Allogeneic hematopoietic stem cell transplantation is a complex but potentially curative treatment for myelodysplastic syndrome (MDS). It involves intensive treatment with chemotherapy and sometimes radiation to destroy the diseased bone marrow, followed by a transplant of healthy donor stem cells to reestablish normal bone marrow function.
This approach is generally considered for younger patients or those with a high-risk form of MDS. However, the development of reduced-intensity conditioning regimens has made it possible for older patients or those with other health issues to undergo transplantation. For those at high risk, transplantation is recommended soon after diagnosis, while for those at lower risk, it may be deferred until other treatments have been tried or the disease begins to progress.

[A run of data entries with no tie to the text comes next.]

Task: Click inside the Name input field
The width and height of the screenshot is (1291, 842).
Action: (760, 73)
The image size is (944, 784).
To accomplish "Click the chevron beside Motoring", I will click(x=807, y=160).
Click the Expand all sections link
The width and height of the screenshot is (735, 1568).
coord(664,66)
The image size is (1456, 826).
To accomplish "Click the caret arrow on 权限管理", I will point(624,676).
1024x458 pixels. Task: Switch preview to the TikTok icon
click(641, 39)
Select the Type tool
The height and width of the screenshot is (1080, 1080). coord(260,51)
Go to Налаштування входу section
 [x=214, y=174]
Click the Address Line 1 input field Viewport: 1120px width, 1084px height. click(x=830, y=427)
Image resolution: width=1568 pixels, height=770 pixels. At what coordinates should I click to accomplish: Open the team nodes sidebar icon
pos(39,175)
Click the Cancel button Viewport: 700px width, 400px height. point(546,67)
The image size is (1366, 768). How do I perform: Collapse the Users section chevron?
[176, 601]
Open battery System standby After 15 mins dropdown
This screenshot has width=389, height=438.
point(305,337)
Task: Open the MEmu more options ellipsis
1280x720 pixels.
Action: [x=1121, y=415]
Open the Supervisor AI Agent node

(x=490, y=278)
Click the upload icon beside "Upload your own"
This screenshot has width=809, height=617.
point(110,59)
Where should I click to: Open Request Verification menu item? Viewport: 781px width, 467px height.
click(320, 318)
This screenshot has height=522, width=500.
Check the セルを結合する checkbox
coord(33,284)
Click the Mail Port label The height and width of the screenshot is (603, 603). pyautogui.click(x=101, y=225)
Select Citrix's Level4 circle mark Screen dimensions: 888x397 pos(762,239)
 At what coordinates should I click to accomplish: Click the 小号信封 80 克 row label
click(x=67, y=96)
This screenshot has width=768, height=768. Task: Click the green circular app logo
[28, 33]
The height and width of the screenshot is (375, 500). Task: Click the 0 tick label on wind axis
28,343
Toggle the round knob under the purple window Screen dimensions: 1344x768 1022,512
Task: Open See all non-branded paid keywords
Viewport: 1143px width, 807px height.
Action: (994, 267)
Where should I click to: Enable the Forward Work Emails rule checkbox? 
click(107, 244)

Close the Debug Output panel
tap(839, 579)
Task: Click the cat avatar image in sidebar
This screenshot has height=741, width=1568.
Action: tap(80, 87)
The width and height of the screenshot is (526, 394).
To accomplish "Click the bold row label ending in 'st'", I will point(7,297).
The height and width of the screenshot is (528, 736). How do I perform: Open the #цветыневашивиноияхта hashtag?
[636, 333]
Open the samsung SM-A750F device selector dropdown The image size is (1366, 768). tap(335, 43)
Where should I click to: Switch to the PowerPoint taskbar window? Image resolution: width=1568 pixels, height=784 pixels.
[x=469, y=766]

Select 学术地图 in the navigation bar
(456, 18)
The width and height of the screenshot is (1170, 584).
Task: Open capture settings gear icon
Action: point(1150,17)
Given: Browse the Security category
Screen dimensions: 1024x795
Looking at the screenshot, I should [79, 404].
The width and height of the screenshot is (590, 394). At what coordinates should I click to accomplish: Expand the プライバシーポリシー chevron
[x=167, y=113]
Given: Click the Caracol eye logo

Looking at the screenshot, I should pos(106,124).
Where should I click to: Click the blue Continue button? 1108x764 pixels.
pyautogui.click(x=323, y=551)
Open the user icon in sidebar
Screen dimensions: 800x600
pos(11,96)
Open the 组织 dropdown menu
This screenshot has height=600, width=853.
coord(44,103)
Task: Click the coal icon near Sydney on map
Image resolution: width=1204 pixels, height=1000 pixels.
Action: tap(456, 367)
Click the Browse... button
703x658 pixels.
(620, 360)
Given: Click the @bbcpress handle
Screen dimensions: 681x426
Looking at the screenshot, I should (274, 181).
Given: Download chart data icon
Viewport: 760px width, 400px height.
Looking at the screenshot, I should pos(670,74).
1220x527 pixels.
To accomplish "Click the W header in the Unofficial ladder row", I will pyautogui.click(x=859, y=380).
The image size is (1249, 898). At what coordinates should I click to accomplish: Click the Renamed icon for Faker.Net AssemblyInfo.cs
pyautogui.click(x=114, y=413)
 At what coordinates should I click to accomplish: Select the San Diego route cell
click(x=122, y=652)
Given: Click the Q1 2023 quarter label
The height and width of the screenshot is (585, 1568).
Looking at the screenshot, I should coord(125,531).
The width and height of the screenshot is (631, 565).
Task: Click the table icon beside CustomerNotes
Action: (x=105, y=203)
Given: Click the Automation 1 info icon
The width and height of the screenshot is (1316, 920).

Finding a matched donor usually starts with the patient's siblings, but if no sibling match is found, other options include unrelated donors with full or partial HLA matches or even haploidentical family members. Fortunately, the outcomes between different types of donors are becoming increasingly comparable. Though bone marrow has traditionally been the source of stem cells for transplantation, the use of peripheral blood stem cells has become more common. This method has several benefits, including faster recovery of bone marrow function, potentially lower relapse rates, and possibly better overall disease-free survival when compared to bone marrow transplants.
What are the outcomes of allogeneic hematopoietic stem cell transplantation?
The prognosis after allogeneic hematopoietic stem cell transplantation for Myelodysplastic Syndrome (MDS) is influenced heavily by the patient's age at the time of the procedure and the risk category of their disease. Clinical trials from the early 2000s indicate that patients under 50, with a low-risk disease profile, and who received a transplant from a fully matched sibling donor, often saw long-term survival rates above 50%. For those with high-risk MDS, the long-term survival was around 30-40%.
At the Catholic Hematology Hospital, the 5-year survival rate following allogeneic hematopoietic stem cell transplantation in patients with low-risk MDS has been over 60%. For patients with high-risk MDS, the survival rate falls to below 40%.
If the disease relapses after transplantation, treatment options may include hypomethylating agents like Vidaza or Dacogen, donor lymphocyte infusion, or a possible second stem cell transplantation. The choice of treatment greatly depends on the patient's condition and overall health. Ongoing research aims to enhance the effectiveness of stem cell transplantation for MDS. Efforts are focused on developing maintenance therapies post-transplant, preemptive treatments for any remaining disease, and improved management of graft-versus-host disease. These areas of research hold promise for significant improvements in MDS treatment outcomes in the foreseeable future.